■ TASK DIRECTIONS ■
Give back the data in full, with every line exact.

BEGIN THE DATA

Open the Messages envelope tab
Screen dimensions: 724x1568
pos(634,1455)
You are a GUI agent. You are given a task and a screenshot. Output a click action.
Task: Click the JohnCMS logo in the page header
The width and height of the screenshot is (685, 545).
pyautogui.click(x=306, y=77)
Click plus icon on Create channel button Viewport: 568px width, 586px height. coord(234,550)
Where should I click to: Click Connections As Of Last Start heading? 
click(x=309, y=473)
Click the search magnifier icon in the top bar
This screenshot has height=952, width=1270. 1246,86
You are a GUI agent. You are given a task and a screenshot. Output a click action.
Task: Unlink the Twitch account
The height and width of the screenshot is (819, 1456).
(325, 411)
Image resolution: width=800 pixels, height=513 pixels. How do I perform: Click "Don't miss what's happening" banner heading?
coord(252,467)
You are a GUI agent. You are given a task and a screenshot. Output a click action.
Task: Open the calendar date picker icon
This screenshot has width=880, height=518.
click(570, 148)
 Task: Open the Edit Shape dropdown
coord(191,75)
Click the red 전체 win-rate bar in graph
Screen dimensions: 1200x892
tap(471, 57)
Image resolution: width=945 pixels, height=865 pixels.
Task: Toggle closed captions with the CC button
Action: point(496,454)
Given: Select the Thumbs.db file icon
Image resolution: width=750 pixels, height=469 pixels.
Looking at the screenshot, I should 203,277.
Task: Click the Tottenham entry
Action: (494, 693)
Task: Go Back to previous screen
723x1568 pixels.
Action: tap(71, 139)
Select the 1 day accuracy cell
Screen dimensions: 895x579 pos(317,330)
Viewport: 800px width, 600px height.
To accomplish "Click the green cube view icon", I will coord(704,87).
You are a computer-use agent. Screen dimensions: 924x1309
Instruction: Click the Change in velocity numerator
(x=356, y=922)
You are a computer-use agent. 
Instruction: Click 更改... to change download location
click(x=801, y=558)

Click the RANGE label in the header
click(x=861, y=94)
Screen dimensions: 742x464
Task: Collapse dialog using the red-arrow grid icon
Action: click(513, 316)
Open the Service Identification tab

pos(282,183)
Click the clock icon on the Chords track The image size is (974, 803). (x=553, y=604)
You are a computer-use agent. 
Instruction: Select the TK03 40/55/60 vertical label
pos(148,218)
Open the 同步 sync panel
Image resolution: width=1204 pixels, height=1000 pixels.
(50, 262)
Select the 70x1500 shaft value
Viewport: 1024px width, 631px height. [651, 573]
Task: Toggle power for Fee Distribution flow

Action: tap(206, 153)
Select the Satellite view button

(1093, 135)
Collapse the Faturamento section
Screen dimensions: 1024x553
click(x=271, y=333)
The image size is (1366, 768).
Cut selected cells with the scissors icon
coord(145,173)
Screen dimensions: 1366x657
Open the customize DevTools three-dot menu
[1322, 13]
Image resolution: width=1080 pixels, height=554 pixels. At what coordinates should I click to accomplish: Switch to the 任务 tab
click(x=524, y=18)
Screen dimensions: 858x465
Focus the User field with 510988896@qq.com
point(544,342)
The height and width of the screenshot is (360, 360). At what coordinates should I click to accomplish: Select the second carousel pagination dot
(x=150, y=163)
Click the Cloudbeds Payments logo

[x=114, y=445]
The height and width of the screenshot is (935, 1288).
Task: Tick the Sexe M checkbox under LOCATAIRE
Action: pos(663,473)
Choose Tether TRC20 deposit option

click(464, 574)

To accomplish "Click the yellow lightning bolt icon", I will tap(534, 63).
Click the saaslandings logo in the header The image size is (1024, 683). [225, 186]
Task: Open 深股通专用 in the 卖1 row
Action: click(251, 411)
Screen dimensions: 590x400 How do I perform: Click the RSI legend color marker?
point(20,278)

END THE DATA

■ TASK RESPONSE ■
Open the Messages envelope tab
Screen dimensions: 724x1568
pos(634,1455)
You are a GUI agent. You are given a task and a screenshot. Output a click action.
Task: Click the JohnCMS logo in the page header
The width and height of the screenshot is (685, 545).
pyautogui.click(x=306, y=77)
Click plus icon on Create channel button Viewport: 568px width, 586px height. coord(234,550)
Where should I click to: Click Connections As Of Last Start heading? 
click(x=309, y=473)
Click the search magnifier icon in the top bar
This screenshot has height=952, width=1270. 1246,86
You are a GUI agent. You are given a task and a screenshot. Output a click action.
Task: Unlink the Twitch account
The height and width of the screenshot is (819, 1456).
(325, 411)
Image resolution: width=800 pixels, height=513 pixels. How do I perform: Click "Don't miss what's happening" banner heading?
coord(252,467)
You are a GUI agent. You are given a task and a screenshot. Output a click action.
Task: Open the calendar date picker icon
This screenshot has width=880, height=518.
click(570, 148)
 Task: Open the Edit Shape dropdown
coord(191,75)
Click the red 전체 win-rate bar in graph
Screen dimensions: 1200x892
tap(471, 57)
Image resolution: width=945 pixels, height=865 pixels.
Task: Toggle closed captions with the CC button
Action: point(496,454)
Given: Select the Thumbs.db file icon
Image resolution: width=750 pixels, height=469 pixels.
Looking at the screenshot, I should 203,277.
Task: Click the Tottenham entry
Action: (494, 693)
Task: Go Back to previous screen
723x1568 pixels.
Action: tap(71, 139)
Select the 1 day accuracy cell
Screen dimensions: 895x579 pos(317,330)
Viewport: 800px width, 600px height.
To accomplish "Click the green cube view icon", I will coord(704,87).
You are a computer-use agent. Screen dimensions: 924x1309
Instruction: Click the Change in velocity numerator
(x=356, y=922)
You are a computer-use agent. 
Instruction: Click 更改... to change download location
click(x=801, y=558)

Click the RANGE label in the header
click(x=861, y=94)
Screen dimensions: 742x464
Task: Collapse dialog using the red-arrow grid icon
Action: click(513, 316)
Open the Service Identification tab

pos(282,183)
Click the clock icon on the Chords track The image size is (974, 803). (x=553, y=604)
You are a computer-use agent. 
Instruction: Select the TK03 40/55/60 vertical label
pos(148,218)
Open the 同步 sync panel
Image resolution: width=1204 pixels, height=1000 pixels.
(50, 262)
Select the 70x1500 shaft value
Viewport: 1024px width, 631px height. [651, 573]
Task: Toggle power for Fee Distribution flow

Action: tap(206, 153)
Select the Satellite view button

(1093, 135)
Collapse the Faturamento section
Screen dimensions: 1024x553
click(x=271, y=333)
The image size is (1366, 768).
Cut selected cells with the scissors icon
coord(145,173)
Screen dimensions: 1366x657
Open the customize DevTools three-dot menu
[1322, 13]
Image resolution: width=1080 pixels, height=554 pixels. At what coordinates should I click to accomplish: Switch to the 任务 tab
click(x=524, y=18)
Screen dimensions: 858x465
Focus the User field with 510988896@qq.com
point(544,342)
The height and width of the screenshot is (360, 360). At what coordinates should I click to accomplish: Select the second carousel pagination dot
(x=150, y=163)
Click the Cloudbeds Payments logo

[x=114, y=445]
The height and width of the screenshot is (935, 1288).
Task: Tick the Sexe M checkbox under LOCATAIRE
Action: pos(663,473)
Choose Tether TRC20 deposit option

click(464, 574)

To accomplish "Click the yellow lightning bolt icon", I will tap(534, 63).
Click the saaslandings logo in the header The image size is (1024, 683). [225, 186]
Task: Open 深股通专用 in the 卖1 row
Action: click(251, 411)
Screen dimensions: 590x400 How do I perform: Click the RSI legend color marker?
point(20,278)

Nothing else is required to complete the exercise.